» Exercise requirements
Each line of the material below needs to be returned exactly as written.
▽
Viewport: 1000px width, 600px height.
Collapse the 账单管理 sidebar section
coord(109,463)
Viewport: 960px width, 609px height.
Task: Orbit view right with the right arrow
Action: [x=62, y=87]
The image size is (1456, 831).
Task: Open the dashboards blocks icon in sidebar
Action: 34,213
△
» Exercise output
Viewport: 1000px width, 600px height.
Collapse the 账单管理 sidebar section
coord(109,463)
Viewport: 960px width, 609px height.
Task: Orbit view right with the right arrow
Action: [x=62, y=87]
The image size is (1456, 831).
Task: Open the dashboards blocks icon in sidebar
Action: 34,213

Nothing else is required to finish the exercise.